Vor 300 Jahren kauften die Freiherrn Raßler von Gamerschwang das schwäbische Schloss Weitenburg. „Ich habe hier lebenslänglich“, scherzt der Chef und Hotelier Max-Richard von Raßler – und erinnert sich an schwierige Jahre im Schatten seines Vaters.

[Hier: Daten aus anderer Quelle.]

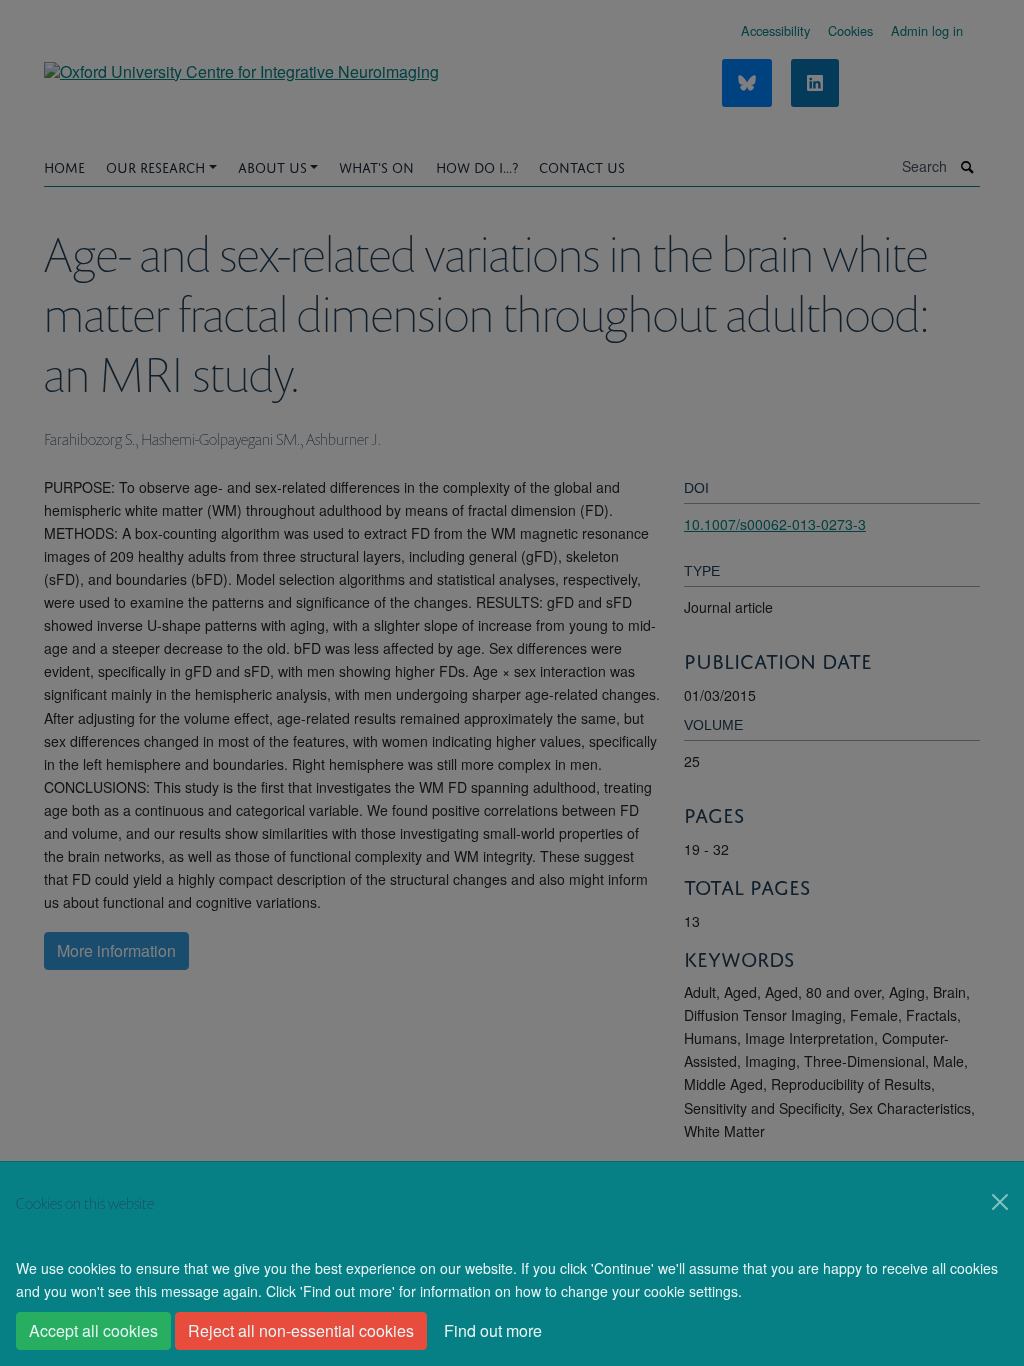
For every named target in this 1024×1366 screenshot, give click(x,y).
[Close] (1000, 1202)
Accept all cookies (93, 1330)
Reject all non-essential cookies (301, 1330)
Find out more (493, 1330)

Starzach - Mit ganzer Kraft stemmt sich der Hausherr gegen die Luke über seinem Kopf. „Die hat 40 Kilo“, stöhnt er und schiebt mithilfe einer Gasdruckfeder den Weg frei zu einem der schönsten Ausblicke im Land. Noch eine letzte Treppenstufe und Max-Richard Freiherr Raßler von Gamerschwang steht oben auf dem Turm von Schloss Weitenburg – zwischen Zinnen und Gartenmöbeln. „Ich habe hier ‚lebenslänglich‘“, witzelt der 57-Jährige, stilvoll gekleidet im Jackett mit Einstecktuch, und genießt, was er in der Morgensonne sieht. Die Weite des Neckartals, wo sich in der Ferne an einem Ende Windräder drehen und am anderen Golfer mit ihren Wägelchen übers Gras ziehen. Die Üppigkeit seines Parks, in dem es sich schon die ersten Fahrradfahrer bequem gemacht haben.